For comparison purposes, you'll also find 2017 amounts to be used
in filing 2017 tax returns due next April.
It's always good to be rich, even when the inevitabilities of death and taxes meet.
That's because the Internal Revenue Code, for now, excludes a nice chunk of change from federal taxation.
But just in case that doesn't happen, the Internal Revenue Service issued the 2018 inflation adjustment for estates left in 2018. It's $5.6 million.
That means if the assets left are less than that, then Uncle Sam doesn’t get a tax bite of the estate.
And that estate tax exclusion amount is per person, so a married couple's combined estate tax exclusion in 2018 is $11.2 million.
That's up from the $5.49 million per person and $10.98 million for married couples that's excluded from estate tax in 2017.
Tax-free gifts worth more, too: Many wealthy individuals make use of their money by giving some of it away while they're still around to get the thanks.
Such financial gifts make for good tax planning, too.
When all your assets are left to be distributed after you're gone, your estate's total value could enough to trigger the estate tax.
But by giving some of your assets — anything from cash to real property to family heirlooms — while you're still alive, you take those values out of the amount of estate that could be subject to the 40 percent federal estate tax.
Even better, those gifts are not taxable to the recipient.
Best, as long as you follow the rules, the gifts you won't face any gift tax.

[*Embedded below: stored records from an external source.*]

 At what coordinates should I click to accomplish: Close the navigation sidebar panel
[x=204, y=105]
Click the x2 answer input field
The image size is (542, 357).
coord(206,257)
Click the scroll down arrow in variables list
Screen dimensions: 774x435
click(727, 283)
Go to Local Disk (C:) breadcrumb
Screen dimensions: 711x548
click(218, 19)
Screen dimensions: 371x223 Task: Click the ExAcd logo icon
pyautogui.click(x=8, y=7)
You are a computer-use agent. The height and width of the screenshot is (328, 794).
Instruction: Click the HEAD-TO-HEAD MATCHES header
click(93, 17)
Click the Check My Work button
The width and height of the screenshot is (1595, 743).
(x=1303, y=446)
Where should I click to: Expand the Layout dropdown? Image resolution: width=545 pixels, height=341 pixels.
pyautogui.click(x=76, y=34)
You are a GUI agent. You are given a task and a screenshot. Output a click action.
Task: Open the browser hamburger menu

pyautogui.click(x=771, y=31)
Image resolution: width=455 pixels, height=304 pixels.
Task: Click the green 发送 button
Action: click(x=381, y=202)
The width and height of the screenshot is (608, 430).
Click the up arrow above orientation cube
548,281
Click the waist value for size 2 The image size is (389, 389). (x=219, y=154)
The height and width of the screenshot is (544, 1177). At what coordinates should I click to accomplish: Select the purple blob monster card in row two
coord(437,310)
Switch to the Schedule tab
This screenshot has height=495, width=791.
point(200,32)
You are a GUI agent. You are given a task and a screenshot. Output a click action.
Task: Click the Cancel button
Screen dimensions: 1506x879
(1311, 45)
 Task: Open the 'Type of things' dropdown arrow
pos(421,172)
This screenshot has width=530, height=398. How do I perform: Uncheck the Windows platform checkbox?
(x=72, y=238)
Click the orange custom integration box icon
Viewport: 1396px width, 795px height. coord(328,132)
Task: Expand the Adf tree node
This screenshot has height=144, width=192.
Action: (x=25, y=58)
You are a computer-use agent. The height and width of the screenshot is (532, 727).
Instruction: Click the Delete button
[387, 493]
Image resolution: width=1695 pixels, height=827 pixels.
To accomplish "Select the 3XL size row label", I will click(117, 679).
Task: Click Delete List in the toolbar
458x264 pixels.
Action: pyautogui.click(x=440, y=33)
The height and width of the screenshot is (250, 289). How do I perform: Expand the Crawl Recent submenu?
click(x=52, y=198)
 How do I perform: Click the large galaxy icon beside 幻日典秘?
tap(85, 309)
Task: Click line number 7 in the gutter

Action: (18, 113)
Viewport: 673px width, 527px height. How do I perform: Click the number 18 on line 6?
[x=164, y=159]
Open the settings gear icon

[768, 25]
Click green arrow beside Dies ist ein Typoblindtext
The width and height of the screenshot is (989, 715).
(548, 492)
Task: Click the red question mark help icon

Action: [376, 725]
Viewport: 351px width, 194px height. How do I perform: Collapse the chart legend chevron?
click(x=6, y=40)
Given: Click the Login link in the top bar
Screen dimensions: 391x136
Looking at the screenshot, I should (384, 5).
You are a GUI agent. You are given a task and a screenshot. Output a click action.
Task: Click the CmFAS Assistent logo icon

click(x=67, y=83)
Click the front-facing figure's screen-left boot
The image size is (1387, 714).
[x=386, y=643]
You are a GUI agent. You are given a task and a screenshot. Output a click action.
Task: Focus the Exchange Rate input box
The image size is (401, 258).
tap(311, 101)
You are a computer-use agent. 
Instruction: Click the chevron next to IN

The major rule is, of course, that you can't just give away all your riches to escape the tax collector. You're limited to a specific amount to each person you give cash or anything else of value.
For 2018, that gift exclusion amount is $15,000. That's a $1,000 hike over the 2017 amount and the first increase since 2013.
Similar to the estate tax exclusion amount, if you're married you and your spouse each can give $15,000 to the same person. That means a married couple with three kids and five grandchildren can each give $30,000 next year (a total of $240,000) to those family members without facing gift tax consequences.
And while most able and generous givers do share the wealth with family, you can give that 15-grand amount to anyone. (Just saying, feel free to say it with cash if you really enjoy the ol' blog.)
Adding up all those gifts: As long as you stay at or under the annual gift tax exclusion amount, the gifts will not count toward another limit, the lifetime gift exemption.
As the name indicates, the lifetime gift exemption is the total amount of gifts that can be given away tax-free by a person over his or her lifetime to any number of people.
This limit is necessary because without it, rich folks could simply give away the bulk of their money or property while living to avoid estate taxes after death.
But the lifetime gift exemption amount is pretty generous. It's the same as the estate tax exclusion, the $5.6 million in 2018 and $5.49 million in 2017.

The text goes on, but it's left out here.